LeakCanary是一个Android端用于内存泄露检测开源工具,可以很方便的自动检测销毁的Activity、Fragment的实例、Fragment中View的实例、清除的ViewModel实例的内存泄露。本篇基于2.4版本进行分析。

LeakCanary官网地址: square.github.io/leakcanary/

LeakCanary的使用

在2.0之后,LeakCanary只需要在build.gradle文件中添加leakcanary-android依赖即可.

  dependencies {
    // debugImplementation because LeakCanary should only run in debug builds.
    debugImplementation 'com.squareup.leakcanary:leakcanary-android:2.4'
   }

添加依赖后,运行应用即可自动检测应用中的内存泄露,主要检测泄露对象为:

  • destroyed Activity instances: 销毁的Activity实例
  • destroyed Fragment instances: 销毁的Fragment实例
  • destroyed fragment View instances: 销毁的fragment中View实例
  • cleared ViewModel instances: 清除的ViewModel实例

会在桌面上生成Leaks应用图标,用于展示内存泄露详情;同时你也可以使用logcat中查看TAG为LeakCanary的日志信息。

2.4版本也增加了一个新的plumber-android的库,解决已知的Android leaks问题,使用时直接使用implementation集成;使用Shark CLI也可以检测连接设备上任意应用程序的内存泄漏问题。

LeakCanary的基本原理

1.介绍

什么是内存泄漏? 在java运行时,内存泄漏是导致应用程序持有一个不再需要的对象引用的程序问题,它会导致分配给它的内存无法回收,进而会导致内存溢出问题。

导致内存泄漏的一般原因? 大部分的内存泄漏是跟对象的生命周期有关的bug,例如:

  • 添加一个Fragment实例到backstack而没有在onDestroyView中清除Fragment的view.
  • 注册一个关联生命周期对象的listener,broadcast receiver或者订阅了一个RxJava,而没有反注册.

为什么需要使用LeakCanary?
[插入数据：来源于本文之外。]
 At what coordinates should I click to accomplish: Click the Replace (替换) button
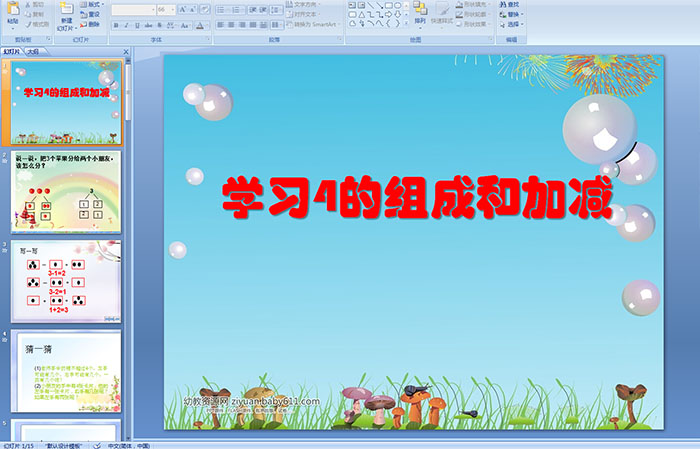pos(512,14)
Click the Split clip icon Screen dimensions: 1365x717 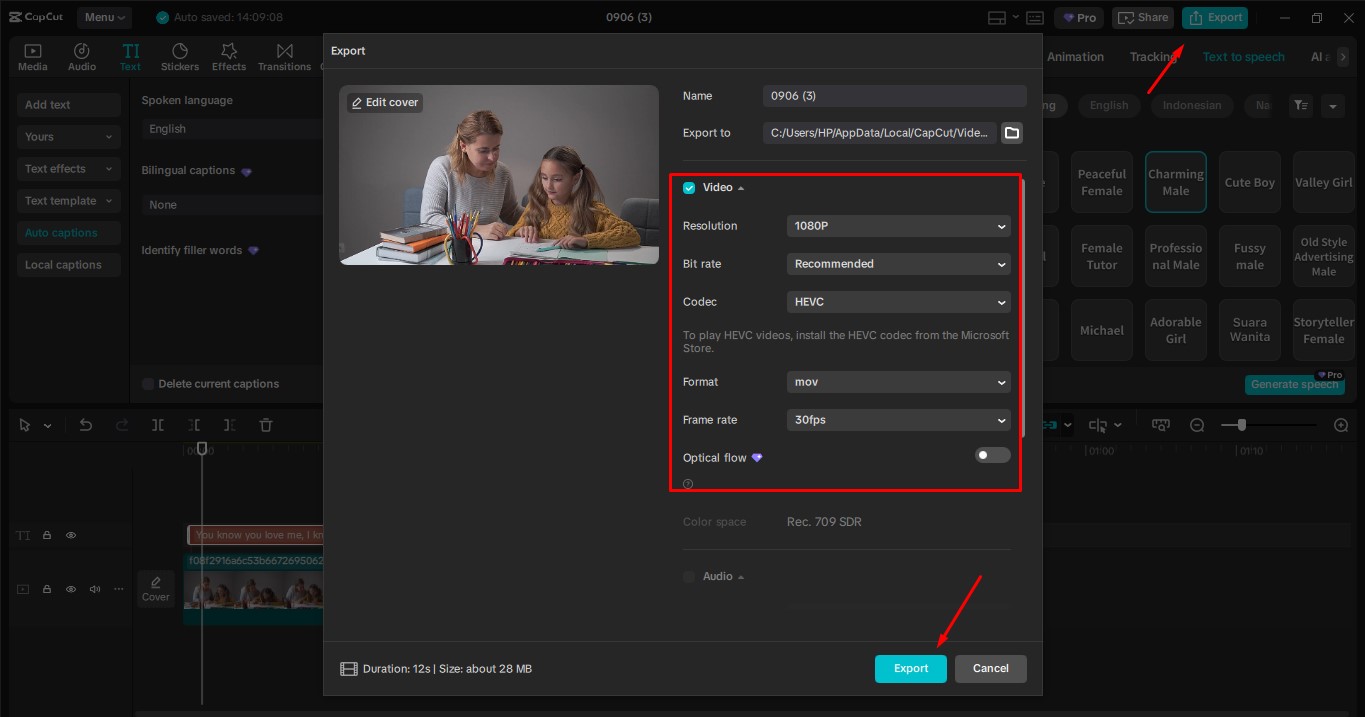(x=157, y=424)
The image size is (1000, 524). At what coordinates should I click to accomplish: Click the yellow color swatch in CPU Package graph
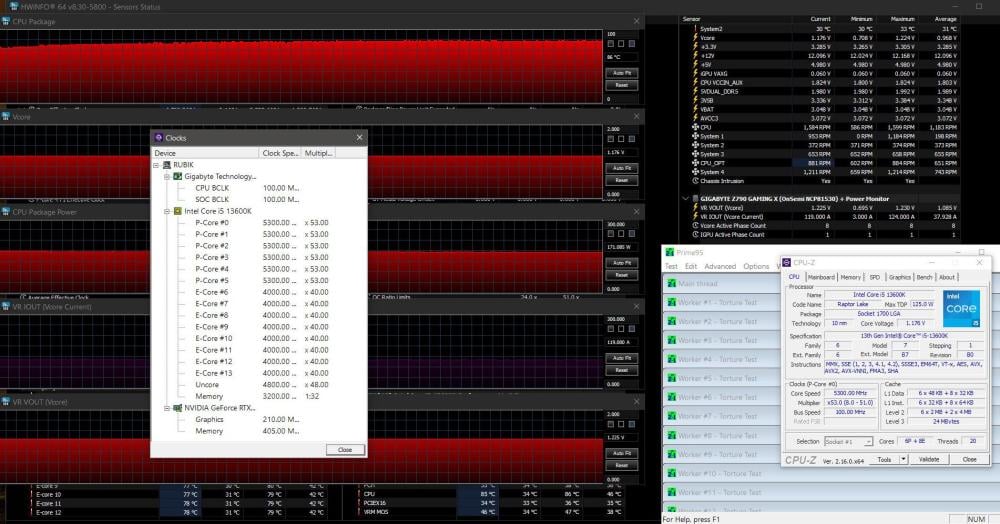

LeakCanary能够帮助我们在开发中检测和查找隐藏的内存泄漏,这样可以协助我们在开发中就定位和解决这些泄漏问题,减少应用OOM crash问题。

2.LeakCanary如何工作

LeakCanary安装后,它通过4个步骤自动监测和报告内存泄漏:

  • 1.Detecting retained objects.
  • 2.Dumping the heap.
  • 3.Analyzing the heap.
  • 4.Categorizing leaks.

I.Detecting retained objects

LeakCanary利用Android lifecycle回调,在Activity、Fragment等的onDestroyed方法中自动监测这些实例对象,将实例传递给ObjectWatcher,并使用WeakReference来持有它们。当onDestroy方法调用后等待5seconds并执行gc后,被观察的对象依然保留,则可能存在内存泄露;LeadCanary等待被保留可能内存泄露对象达到阈值5个时执行dumping the heap,并展示一个通知。

II.Dumping the heap

当保留对象达到阈值5个时,LeakCanary执行dump将java堆栈信息存入.hprof文件,执行dump将会花费一些时间,LeakCanary会显示一个Toast。

LeakCanary在哪里存储hprof文件?

如果应用已经获取了android.permission.WRITE_EXTERNAL_STORAGE权限,则会在Download目录下生成一个leakcanary-**(package name)的文件夹来存储dump的hprof文件;如果未获得权限,则会显示一个通知去获取权限。

III.Analyzing the heap

LeakCanary使用Shark库来分析.hprof文件并定位保留的对象位置;对于每个被保留对象,LeakCanary将找到它被持有,不被gc回收的泄露轨迹leak trace;分析结束,将展示一个通知概要,Leakcanary为每个leak trace生成一个签名signature(签名根据怀疑导致泄露的相关对象名称字符串计算sha1Hash得来),并根据签名来将检测到的泄露进行分组。点击通知将展示泄露详情。对于第一次出现的leak signature,将标记New标签。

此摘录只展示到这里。